◆ Your instructions ◆
Output the material exactly, line by line.

◆ Entries supplied ◆
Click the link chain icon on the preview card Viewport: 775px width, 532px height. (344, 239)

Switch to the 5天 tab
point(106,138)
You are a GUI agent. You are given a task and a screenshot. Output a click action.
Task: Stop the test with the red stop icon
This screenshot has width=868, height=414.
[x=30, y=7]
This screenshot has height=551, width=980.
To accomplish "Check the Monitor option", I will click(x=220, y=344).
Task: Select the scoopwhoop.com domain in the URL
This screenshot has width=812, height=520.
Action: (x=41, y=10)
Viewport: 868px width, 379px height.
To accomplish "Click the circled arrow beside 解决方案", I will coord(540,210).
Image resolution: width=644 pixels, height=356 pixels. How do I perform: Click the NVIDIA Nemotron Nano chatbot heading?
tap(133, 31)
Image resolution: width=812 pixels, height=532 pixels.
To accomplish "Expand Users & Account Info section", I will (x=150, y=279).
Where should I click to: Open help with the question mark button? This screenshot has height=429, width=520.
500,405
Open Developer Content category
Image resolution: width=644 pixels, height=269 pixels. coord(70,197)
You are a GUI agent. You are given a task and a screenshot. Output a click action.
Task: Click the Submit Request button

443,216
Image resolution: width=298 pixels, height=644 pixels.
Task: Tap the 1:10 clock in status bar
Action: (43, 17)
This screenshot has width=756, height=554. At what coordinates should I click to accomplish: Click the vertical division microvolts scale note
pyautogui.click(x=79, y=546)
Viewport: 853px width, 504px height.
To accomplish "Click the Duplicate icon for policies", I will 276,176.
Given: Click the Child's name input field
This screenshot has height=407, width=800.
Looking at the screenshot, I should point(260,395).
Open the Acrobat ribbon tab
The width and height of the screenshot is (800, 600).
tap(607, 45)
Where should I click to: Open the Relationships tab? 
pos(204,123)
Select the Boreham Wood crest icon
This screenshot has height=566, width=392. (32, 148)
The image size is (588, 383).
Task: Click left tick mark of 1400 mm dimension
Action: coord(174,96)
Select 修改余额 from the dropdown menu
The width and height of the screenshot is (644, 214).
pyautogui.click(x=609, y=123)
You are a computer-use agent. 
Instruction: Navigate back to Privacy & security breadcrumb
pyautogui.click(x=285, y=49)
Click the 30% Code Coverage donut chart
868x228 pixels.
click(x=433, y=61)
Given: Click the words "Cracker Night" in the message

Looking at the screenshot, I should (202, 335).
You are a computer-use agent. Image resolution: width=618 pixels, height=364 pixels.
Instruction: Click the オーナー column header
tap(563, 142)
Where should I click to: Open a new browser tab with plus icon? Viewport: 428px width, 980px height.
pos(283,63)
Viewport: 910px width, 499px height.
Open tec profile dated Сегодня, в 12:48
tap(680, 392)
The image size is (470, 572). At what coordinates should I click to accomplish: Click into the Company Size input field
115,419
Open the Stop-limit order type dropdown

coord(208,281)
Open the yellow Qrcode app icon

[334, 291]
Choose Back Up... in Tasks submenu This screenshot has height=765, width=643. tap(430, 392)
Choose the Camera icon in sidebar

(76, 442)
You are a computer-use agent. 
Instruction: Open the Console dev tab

◆ Written response ◆
Click the link chain icon on the preview card Viewport: 775px width, 532px height. (344, 239)

Switch to the 5天 tab
point(106,138)
You are a GUI agent. You are given a task and a screenshot. Output a click action.
Task: Stop the test with the red stop icon
This screenshot has width=868, height=414.
[x=30, y=7]
This screenshot has height=551, width=980.
To accomplish "Check the Monitor option", I will click(x=220, y=344).
Task: Select the scoopwhoop.com domain in the URL
This screenshot has width=812, height=520.
Action: (x=41, y=10)
Viewport: 868px width, 379px height.
To accomplish "Click the circled arrow beside 解决方案", I will coord(540,210).
Image resolution: width=644 pixels, height=356 pixels. How do I perform: Click the NVIDIA Nemotron Nano chatbot heading?
tap(133, 31)
Image resolution: width=812 pixels, height=532 pixels.
To accomplish "Expand Users & Account Info section", I will (x=150, y=279).
Where should I click to: Open help with the question mark button? This screenshot has height=429, width=520.
500,405
Open Developer Content category
Image resolution: width=644 pixels, height=269 pixels. coord(70,197)
You are a GUI agent. You are given a task and a screenshot. Output a click action.
Task: Click the Submit Request button

443,216
Image resolution: width=298 pixels, height=644 pixels.
Task: Tap the 1:10 clock in status bar
Action: (43, 17)
This screenshot has width=756, height=554. At what coordinates should I click to accomplish: Click the vertical division microvolts scale note
pyautogui.click(x=79, y=546)
Viewport: 853px width, 504px height.
To accomplish "Click the Duplicate icon for policies", I will 276,176.
Given: Click the Child's name input field
This screenshot has height=407, width=800.
Looking at the screenshot, I should point(260,395).
Open the Acrobat ribbon tab
The width and height of the screenshot is (800, 600).
tap(607, 45)
Where should I click to: Open the Relationships tab? 
pos(204,123)
Select the Boreham Wood crest icon
This screenshot has height=566, width=392. (32, 148)
The image size is (588, 383).
Task: Click left tick mark of 1400 mm dimension
Action: coord(174,96)
Select 修改余额 from the dropdown menu
The width and height of the screenshot is (644, 214).
pyautogui.click(x=609, y=123)
You are a computer-use agent. 
Instruction: Navigate back to Privacy & security breadcrumb
pyautogui.click(x=285, y=49)
Click the 30% Code Coverage donut chart
868x228 pixels.
click(x=433, y=61)
Given: Click the words "Cracker Night" in the message

Looking at the screenshot, I should (202, 335).
You are a computer-use agent. Image resolution: width=618 pixels, height=364 pixels.
Instruction: Click the オーナー column header
tap(563, 142)
Where should I click to: Open a new browser tab with plus icon? Viewport: 428px width, 980px height.
pos(283,63)
Viewport: 910px width, 499px height.
Open tec profile dated Сегодня, в 12:48
tap(680, 392)
The image size is (470, 572). At what coordinates should I click to accomplish: Click into the Company Size input field
115,419
Open the Stop-limit order type dropdown

coord(208,281)
Open the yellow Qrcode app icon

[334, 291]
Choose Back Up... in Tasks submenu This screenshot has height=765, width=643. tap(430, 392)
Choose the Camera icon in sidebar

(76, 442)
You are a computer-use agent. 
Instruction: Open the Console dev tab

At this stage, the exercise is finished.